Assignment →
Could you retype the listing beneath, keeping each line exactly as it is?

-- Source records follows --

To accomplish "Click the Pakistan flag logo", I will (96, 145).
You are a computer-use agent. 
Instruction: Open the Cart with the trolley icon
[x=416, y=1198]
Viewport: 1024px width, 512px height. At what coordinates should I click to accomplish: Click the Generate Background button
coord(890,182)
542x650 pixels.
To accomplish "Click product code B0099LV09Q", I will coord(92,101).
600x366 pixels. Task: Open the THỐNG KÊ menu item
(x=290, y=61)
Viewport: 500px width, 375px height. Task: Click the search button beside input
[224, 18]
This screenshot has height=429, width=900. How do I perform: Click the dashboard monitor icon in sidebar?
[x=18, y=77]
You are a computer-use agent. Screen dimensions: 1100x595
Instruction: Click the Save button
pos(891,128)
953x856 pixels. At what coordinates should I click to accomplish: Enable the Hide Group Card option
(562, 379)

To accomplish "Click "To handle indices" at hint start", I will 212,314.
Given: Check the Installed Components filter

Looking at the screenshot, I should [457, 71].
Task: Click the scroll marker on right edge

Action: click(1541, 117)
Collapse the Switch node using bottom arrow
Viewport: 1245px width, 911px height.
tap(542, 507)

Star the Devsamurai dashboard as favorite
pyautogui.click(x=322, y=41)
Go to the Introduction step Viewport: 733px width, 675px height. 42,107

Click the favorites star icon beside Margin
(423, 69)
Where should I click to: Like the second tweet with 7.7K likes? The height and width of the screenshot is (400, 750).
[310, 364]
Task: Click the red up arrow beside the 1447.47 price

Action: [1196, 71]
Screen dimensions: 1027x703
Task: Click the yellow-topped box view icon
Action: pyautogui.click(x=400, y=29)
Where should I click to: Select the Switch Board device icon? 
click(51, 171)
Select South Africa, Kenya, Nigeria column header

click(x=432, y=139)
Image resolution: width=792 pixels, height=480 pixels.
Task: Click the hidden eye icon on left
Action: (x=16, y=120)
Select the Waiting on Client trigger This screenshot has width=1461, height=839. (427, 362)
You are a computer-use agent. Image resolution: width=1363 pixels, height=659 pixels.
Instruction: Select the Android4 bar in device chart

-- Source records concluded --

Written reply →
To accomplish "Click the Pakistan flag logo", I will (96, 145).
You are a computer-use agent. 
Instruction: Open the Cart with the trolley icon
[x=416, y=1198]
Viewport: 1024px width, 512px height. At what coordinates should I click to accomplish: Click the Generate Background button
coord(890,182)
542x650 pixels.
To accomplish "Click product code B0099LV09Q", I will coord(92,101).
600x366 pixels. Task: Open the THỐNG KÊ menu item
(x=290, y=61)
Viewport: 500px width, 375px height. Task: Click the search button beside input
[224, 18]
This screenshot has height=429, width=900. How do I perform: Click the dashboard monitor icon in sidebar?
[x=18, y=77]
You are a computer-use agent. Screen dimensions: 1100x595
Instruction: Click the Save button
pos(891,128)
953x856 pixels. At what coordinates should I click to accomplish: Enable the Hide Group Card option
(562, 379)

To accomplish "Click "To handle indices" at hint start", I will 212,314.
Given: Check the Installed Components filter

Looking at the screenshot, I should [457, 71].
Task: Click the scroll marker on right edge

Action: click(1541, 117)
Collapse the Switch node using bottom arrow
Viewport: 1245px width, 911px height.
tap(542, 507)

Star the Devsamurai dashboard as favorite
pyautogui.click(x=322, y=41)
Go to the Introduction step Viewport: 733px width, 675px height. 42,107

Click the favorites star icon beside Margin
(423, 69)
Where should I click to: Like the second tweet with 7.7K likes? The height and width of the screenshot is (400, 750).
[310, 364]
Task: Click the red up arrow beside the 1447.47 price

Action: [1196, 71]
Screen dimensions: 1027x703
Task: Click the yellow-topped box view icon
Action: pyautogui.click(x=400, y=29)
Where should I click to: Select the Switch Board device icon? 
click(51, 171)
Select South Africa, Kenya, Nigeria column header

click(x=432, y=139)
Image resolution: width=792 pixels, height=480 pixels.
Task: Click the hidden eye icon on left
Action: (x=16, y=120)
Select the Waiting on Client trigger This screenshot has width=1461, height=839. (427, 362)
You are a computer-use agent. Image resolution: width=1363 pixels, height=659 pixels.
Instruction: Select the Android4 bar in device chart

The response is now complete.